# What is being asked
The records follow. Print, word for word, the first line through the "Pinterest (512, 2454)" line.

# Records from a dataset
╭──
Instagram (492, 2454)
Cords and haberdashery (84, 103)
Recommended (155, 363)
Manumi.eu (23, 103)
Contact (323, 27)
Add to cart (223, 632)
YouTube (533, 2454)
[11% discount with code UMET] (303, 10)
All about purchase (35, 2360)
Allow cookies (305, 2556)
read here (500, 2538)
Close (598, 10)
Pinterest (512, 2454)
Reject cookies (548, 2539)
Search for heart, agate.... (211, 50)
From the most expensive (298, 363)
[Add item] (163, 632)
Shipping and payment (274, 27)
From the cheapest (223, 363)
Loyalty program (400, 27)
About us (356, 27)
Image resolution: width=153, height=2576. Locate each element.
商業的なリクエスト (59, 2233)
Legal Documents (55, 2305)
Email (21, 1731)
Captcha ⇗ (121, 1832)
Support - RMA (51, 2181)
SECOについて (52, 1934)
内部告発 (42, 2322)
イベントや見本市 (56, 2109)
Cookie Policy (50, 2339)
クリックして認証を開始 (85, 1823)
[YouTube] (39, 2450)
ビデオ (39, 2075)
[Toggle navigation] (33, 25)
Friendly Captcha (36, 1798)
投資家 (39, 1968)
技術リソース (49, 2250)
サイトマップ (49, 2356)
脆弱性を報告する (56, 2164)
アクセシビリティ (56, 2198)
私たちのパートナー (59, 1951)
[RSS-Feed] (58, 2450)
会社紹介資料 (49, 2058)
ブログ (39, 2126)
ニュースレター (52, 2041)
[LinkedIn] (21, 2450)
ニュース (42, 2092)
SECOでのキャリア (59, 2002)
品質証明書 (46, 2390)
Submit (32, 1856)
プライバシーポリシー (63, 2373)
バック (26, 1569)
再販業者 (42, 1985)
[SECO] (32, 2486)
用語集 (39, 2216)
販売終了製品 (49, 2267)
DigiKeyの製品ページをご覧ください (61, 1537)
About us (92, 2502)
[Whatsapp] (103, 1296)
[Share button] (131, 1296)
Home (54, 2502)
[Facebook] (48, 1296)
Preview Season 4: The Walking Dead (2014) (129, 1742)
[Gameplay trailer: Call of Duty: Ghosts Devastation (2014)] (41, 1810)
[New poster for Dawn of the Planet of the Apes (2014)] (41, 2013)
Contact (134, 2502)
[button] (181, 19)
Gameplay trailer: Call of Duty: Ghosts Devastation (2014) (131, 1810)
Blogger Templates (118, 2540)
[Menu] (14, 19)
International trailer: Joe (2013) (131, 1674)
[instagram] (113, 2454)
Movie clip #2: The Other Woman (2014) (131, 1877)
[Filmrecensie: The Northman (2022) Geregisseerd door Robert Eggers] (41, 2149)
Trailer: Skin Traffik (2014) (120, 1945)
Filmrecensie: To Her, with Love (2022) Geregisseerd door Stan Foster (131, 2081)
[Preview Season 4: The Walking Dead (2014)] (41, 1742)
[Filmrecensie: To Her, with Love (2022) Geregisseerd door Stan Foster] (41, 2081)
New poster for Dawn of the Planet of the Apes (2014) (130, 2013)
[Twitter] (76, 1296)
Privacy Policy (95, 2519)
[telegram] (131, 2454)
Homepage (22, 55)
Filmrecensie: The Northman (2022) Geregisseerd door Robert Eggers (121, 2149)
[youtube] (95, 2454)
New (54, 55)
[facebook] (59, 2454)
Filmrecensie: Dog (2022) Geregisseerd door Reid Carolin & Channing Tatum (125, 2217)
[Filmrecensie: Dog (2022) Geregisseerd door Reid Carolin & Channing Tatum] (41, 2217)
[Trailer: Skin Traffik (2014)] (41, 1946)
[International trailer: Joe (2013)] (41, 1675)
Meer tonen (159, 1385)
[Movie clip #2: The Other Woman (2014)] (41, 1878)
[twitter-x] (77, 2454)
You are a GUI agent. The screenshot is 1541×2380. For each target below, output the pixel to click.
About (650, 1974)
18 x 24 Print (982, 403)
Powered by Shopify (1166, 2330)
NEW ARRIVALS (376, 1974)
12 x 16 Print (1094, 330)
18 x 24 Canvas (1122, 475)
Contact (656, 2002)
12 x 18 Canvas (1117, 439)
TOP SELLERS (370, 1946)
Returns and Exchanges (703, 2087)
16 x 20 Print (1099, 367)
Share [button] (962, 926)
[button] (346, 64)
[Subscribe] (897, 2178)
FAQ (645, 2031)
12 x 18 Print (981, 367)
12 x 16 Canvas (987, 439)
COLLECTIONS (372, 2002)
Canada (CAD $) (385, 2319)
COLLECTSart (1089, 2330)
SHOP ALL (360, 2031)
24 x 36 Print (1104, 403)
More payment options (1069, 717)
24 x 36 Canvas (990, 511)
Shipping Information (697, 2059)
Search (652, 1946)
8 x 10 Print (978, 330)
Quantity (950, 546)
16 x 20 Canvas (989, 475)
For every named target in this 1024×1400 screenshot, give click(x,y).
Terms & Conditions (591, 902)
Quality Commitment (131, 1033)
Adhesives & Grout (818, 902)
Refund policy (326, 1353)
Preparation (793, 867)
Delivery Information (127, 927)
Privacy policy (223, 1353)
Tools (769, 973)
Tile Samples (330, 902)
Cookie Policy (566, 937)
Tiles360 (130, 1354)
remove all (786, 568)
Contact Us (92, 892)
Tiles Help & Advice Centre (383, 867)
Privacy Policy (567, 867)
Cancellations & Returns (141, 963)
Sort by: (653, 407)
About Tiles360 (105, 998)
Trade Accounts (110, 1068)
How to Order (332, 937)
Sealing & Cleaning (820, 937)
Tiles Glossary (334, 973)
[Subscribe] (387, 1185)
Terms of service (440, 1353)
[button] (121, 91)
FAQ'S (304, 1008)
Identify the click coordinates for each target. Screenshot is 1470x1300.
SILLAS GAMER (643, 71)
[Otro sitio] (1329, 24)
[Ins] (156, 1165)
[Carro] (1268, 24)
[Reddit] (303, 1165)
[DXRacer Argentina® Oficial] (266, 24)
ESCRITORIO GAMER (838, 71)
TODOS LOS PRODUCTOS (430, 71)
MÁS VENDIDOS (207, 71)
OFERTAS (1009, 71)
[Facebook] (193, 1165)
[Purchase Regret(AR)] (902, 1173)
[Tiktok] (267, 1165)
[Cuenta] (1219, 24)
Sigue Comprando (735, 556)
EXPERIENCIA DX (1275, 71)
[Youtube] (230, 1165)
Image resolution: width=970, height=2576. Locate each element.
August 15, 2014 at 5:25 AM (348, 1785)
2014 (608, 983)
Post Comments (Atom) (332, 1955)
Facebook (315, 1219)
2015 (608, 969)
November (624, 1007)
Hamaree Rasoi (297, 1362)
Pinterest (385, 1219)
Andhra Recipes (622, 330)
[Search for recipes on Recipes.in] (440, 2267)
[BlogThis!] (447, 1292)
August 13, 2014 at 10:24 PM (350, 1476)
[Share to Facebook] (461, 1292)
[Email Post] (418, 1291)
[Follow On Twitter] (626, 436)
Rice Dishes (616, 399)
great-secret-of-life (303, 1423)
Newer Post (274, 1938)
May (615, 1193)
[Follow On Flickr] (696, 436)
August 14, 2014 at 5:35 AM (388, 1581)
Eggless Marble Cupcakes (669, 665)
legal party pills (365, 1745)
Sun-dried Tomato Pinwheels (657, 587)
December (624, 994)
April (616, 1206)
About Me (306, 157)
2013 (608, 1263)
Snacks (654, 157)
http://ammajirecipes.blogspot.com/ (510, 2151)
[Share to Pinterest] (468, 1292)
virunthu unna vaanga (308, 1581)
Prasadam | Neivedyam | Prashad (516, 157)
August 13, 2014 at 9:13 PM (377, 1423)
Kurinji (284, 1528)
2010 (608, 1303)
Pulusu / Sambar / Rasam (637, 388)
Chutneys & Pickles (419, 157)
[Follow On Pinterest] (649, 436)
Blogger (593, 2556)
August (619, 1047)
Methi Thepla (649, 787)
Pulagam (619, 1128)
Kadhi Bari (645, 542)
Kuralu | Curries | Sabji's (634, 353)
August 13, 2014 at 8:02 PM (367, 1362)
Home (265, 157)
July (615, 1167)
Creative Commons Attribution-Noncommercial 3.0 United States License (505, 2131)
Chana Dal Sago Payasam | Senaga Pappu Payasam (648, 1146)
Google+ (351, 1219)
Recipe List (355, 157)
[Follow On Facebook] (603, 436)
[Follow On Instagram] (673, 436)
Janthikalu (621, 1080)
╰──
# Response for this exercise
Instagram (492, 2454)
Cords and haberdashery (84, 103)
Recommended (155, 363)
Manumi.eu (23, 103)
Contact (323, 27)
Add to cart (223, 632)
YouTube (533, 2454)
[11% discount with code UMET] (303, 10)
All about purchase (35, 2360)
Allow cookies (305, 2556)
read here (500, 2538)
Close (598, 10)
Pinterest (512, 2454)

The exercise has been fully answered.